The Business Rule Engine operates in the security context of the hosting application. The identity of the rule engine instance during execution is that of the thread context that invokes the Policy.Execute method.

Default security configuration

When you install Microsoft BizTalk Server, two Microsoft Windows groups are created by default, one for administrators and one for users: "BizTalk Server Administrators" and "BizTalk Application Users." These two Windows groups are members of BTS_ADMIN_USERS and BTS_HOST_USERS SQL Roles which are members of RE_ADMIN_USERS and RE_HOST_USERS SQL Roles respectively.

The default SQL roles are created whenever a rule store is created: BTS_ADMIN_USERS, BTS_HOST_USERS, RE_ADMIN_USERS and RE_HOST_USERS.

Default Windows groups SQL roles
BizTalk Server Administrators RE_ADMIN_USERS
BizTalk Application Users RE_HOST_USERS

Only users in the RE_ADMIN_USERS role can execute the stored procedures that update the deployment and entity access protection configuration tables. This means that the deployment, undeployment, and protection configuration are all done only by rule engine administrators. Users in the RE_HOST_USERS role can execute the other stored procedures in the SQL rule store.

Regardless of the order of installation of the rule engine, the rule engine configuration process grants the Rule Engine Update Service account membership to the RE_HOST_USERS SQL role, if it does not already have database access. However, if the rule engine is installed after the initial BizTalk installation the BizTalk, host-specific users group is not added to the BTS_HOST_USERS SQL role in the Rule Engine database because host creation has already been completed. You need to perform this step manually.

Artifact level security

In addition to the default security configuration, the Business Rule Engine can also provide security at the artifact—policy and vocabulary level.

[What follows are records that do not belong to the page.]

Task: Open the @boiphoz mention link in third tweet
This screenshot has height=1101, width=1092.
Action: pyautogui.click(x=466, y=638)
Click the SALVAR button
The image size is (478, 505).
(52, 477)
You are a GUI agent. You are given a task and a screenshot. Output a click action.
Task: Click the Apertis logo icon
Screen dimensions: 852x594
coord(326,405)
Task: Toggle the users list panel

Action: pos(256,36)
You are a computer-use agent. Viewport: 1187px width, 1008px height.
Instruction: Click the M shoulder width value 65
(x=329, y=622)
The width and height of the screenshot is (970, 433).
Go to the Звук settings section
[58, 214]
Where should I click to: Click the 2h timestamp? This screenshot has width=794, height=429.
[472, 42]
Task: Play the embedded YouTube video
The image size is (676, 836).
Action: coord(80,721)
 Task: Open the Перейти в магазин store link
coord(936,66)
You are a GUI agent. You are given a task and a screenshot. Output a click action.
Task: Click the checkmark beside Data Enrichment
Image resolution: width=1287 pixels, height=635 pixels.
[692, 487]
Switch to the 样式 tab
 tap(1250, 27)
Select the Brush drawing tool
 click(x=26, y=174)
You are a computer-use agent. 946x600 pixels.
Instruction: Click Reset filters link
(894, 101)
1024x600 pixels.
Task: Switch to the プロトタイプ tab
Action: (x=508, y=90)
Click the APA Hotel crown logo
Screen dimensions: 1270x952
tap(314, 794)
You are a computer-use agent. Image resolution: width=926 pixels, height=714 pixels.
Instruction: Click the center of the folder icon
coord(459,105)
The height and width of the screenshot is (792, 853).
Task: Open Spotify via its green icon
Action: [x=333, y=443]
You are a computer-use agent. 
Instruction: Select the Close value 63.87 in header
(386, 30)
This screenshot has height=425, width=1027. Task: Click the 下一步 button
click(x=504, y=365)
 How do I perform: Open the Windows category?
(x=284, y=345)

Each policy or vocabulary version has one or more authorization groups associated with it. An Authorization group is a named list of Microsoft Windows users, SQL users, SQL roles, and Windows groups, with a particular access level on each type.

When a new policy or vocabulary is created in the rule store, only the user who created it and the rule engine administrator have both read/execute and modify/delete access by default. The rule engine administrator can configure which users (processes operate under user credentials) have the access level, or rights, to perform different operations—read/execute, modify/delete, full permission, or no permission.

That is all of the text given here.